* **Required work**
Read through the lines below for the string "agent" and copy each one that has it.

* **Data under study**
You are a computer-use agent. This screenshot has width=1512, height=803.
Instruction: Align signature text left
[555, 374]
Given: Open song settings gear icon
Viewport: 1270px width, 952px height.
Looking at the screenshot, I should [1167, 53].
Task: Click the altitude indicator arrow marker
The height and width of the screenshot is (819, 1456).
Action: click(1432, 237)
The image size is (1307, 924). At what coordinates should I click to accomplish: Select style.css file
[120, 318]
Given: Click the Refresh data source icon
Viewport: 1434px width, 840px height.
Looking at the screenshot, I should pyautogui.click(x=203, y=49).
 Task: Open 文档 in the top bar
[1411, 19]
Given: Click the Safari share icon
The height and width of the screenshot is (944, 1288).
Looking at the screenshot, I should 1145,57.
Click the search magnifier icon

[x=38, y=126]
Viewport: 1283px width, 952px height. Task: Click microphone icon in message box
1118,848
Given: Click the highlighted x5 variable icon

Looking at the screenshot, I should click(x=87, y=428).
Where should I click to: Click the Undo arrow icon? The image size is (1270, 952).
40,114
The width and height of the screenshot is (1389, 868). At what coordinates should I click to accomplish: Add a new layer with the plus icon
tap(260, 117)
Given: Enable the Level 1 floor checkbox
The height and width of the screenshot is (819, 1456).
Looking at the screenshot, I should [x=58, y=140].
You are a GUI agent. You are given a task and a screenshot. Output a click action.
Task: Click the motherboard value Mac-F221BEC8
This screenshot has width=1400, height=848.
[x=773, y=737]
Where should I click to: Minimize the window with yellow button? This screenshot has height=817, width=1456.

* **Task response**
You are a computer-use agent. This screenshot has width=1512, height=803.
You are a GUI agent. You are given a task and a screenshot. Output a click action.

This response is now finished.